That the liberal news network MSNBC fired Pat Buchanan is hardly surprising, but what is interesting and characteristic of our age is how they justified it.
The usual way to do these things is to say something like, "We appreciate Pat's contributions to MSNBC, and we've been proud that by hosting Pat for all these years, we've increased the diversity of debate in America. But, of course, he doesn't really fit in with our audience strategy, so we've decided to go in a different direction. We wish Pat well in his future endeavors, and look forward to seeing him regularly on one of the other networks where he'd be a more natural fit, such as, say, Fox."
In other words, pat yourself on the back for your tolerance and open-mindedness and lay a booby-trap for your archrival Fox.
Instead, MSNBC announced that not only were Buchanan's ideas not appropriate for discussing on MSNBC, which is their prerogative to decide, but that they aren't "appropriate" for anybody to discuss anywhere here in the Land of the Free and the Home of the Brave:
In January Phil Griffin, the president of MSNBC, said he would be meeting with Mr. Buchanan soon to discuss the commentator’s role on the channel. Referring to the book “Suicide of a Superpower,” Mr. Griffin said, “The ideas he put forth aren’t really appropriate for national dialogue, much less the dialogue on MSNBC.” …

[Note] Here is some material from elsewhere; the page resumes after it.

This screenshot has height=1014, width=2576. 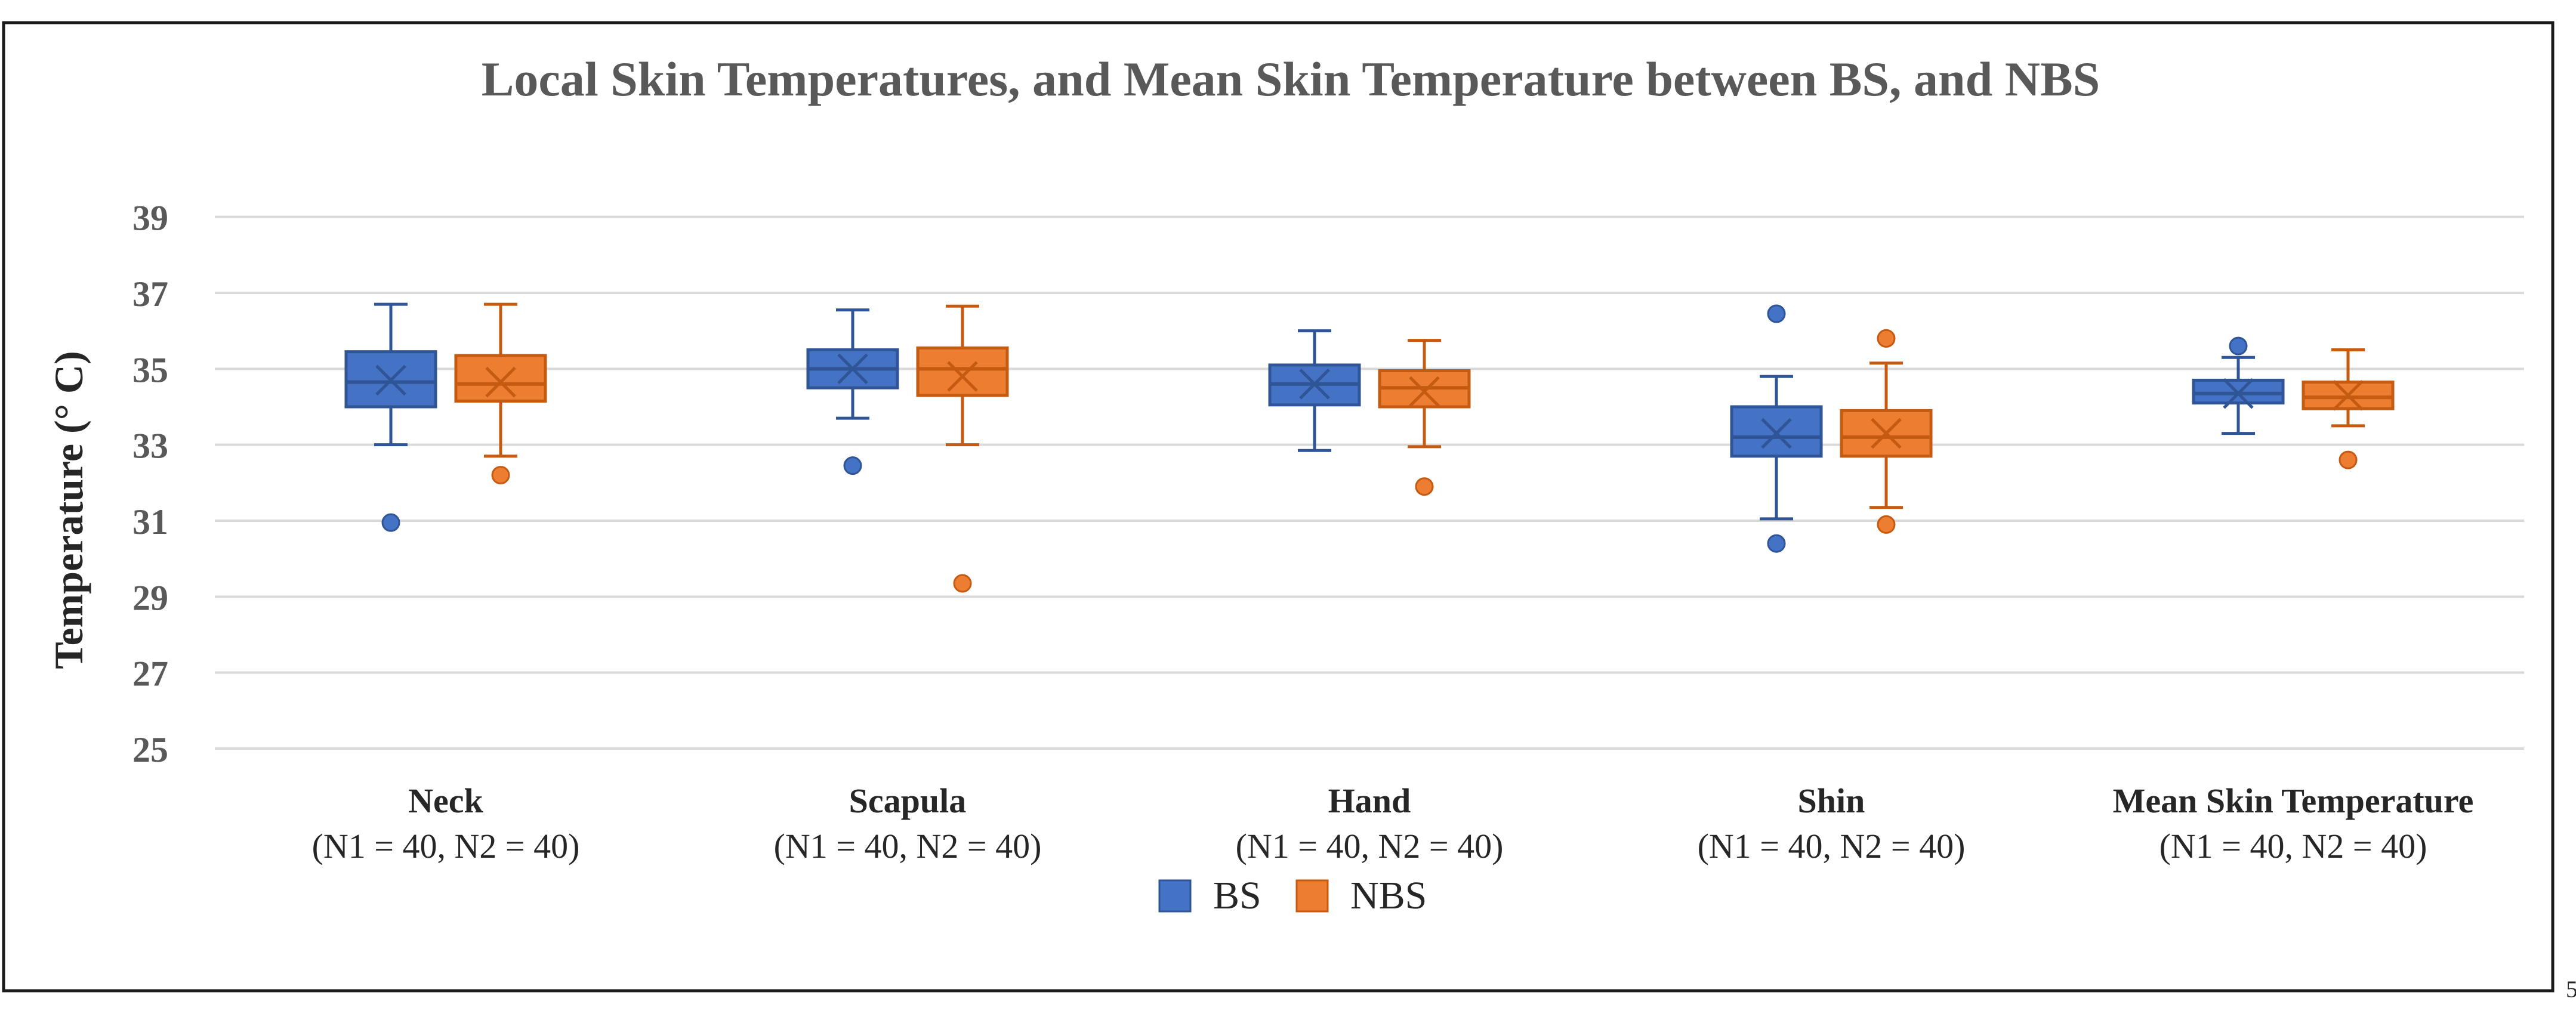 I want to click on y-axis-label: Temperature (° C), so click(x=69, y=510).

When Juan Williams got fired from NPR for political incorrectness, he was immediately hired by Fox. So, what are the odds that Fox will triumphantly announce they are hiring Pat to stick one in the eye of the left? Here's a pundit, for example, explaining why Pat would be a natural at Fox.
How little they know ... There are wheels within wheels making this seemingly natural event unlikely.

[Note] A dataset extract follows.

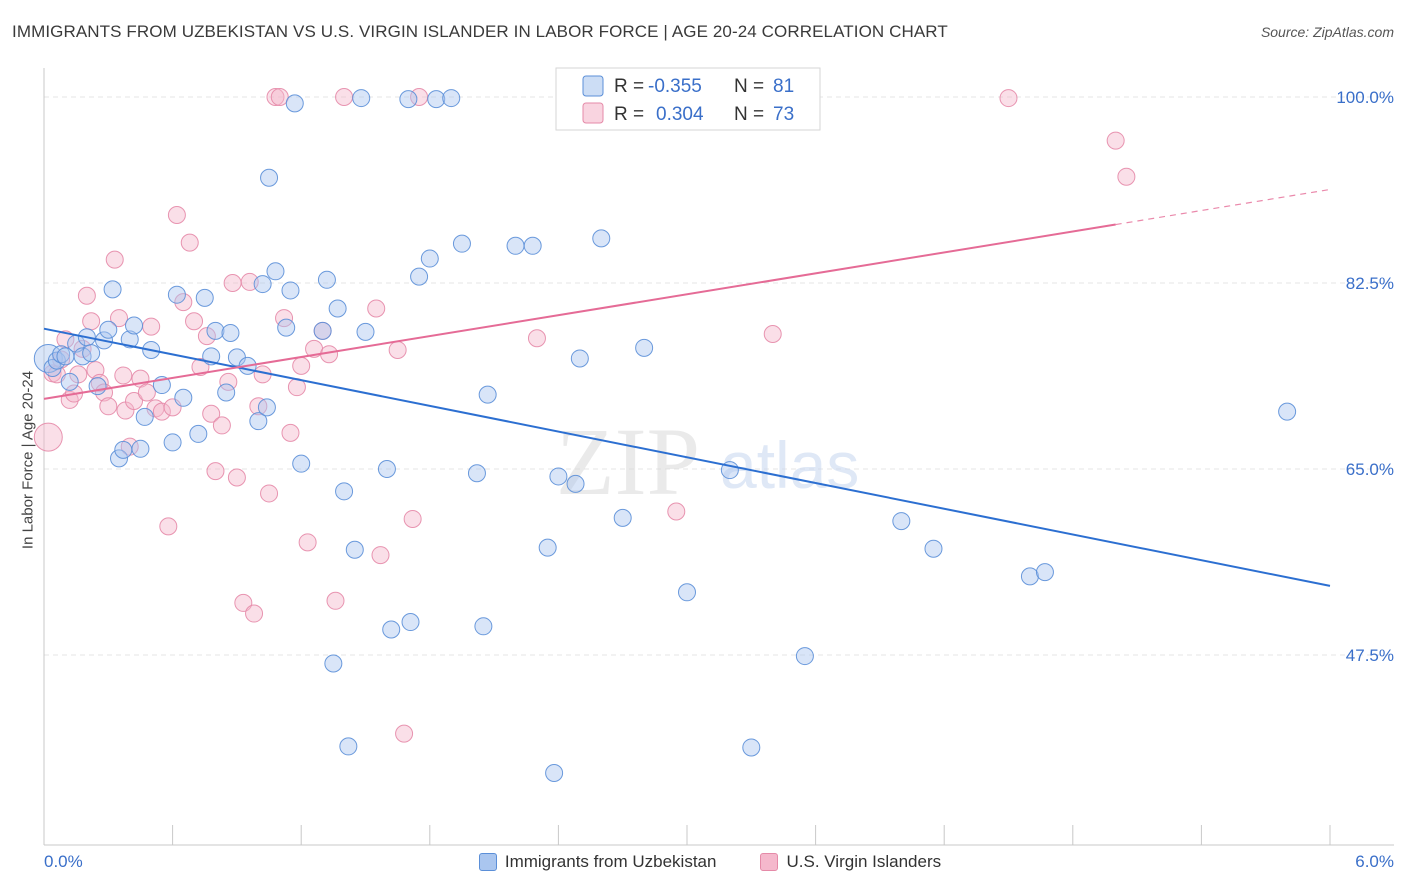 The width and height of the screenshot is (1406, 892). Describe the element at coordinates (749, 86) in the screenshot. I see `legend-n-label-blue: N =` at that location.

As Elliott Abrams recently bragged in the Fox-founded Weekly Standard, while denouncing Tom Friedman and Joe Klein for their anti-Semitism, that policing "the bounds of public discourse" is far more important than arguing with your putative rivals. Why debate when you can silence?
"Let us not descend into such analyses when what matters is not abnormal psychology but the bounds of public discourse. Once upon a time, William F. Buckley banned Pat Buchanan from the pages of National Review and in essence drummed him out of the conservative movement for such accusations."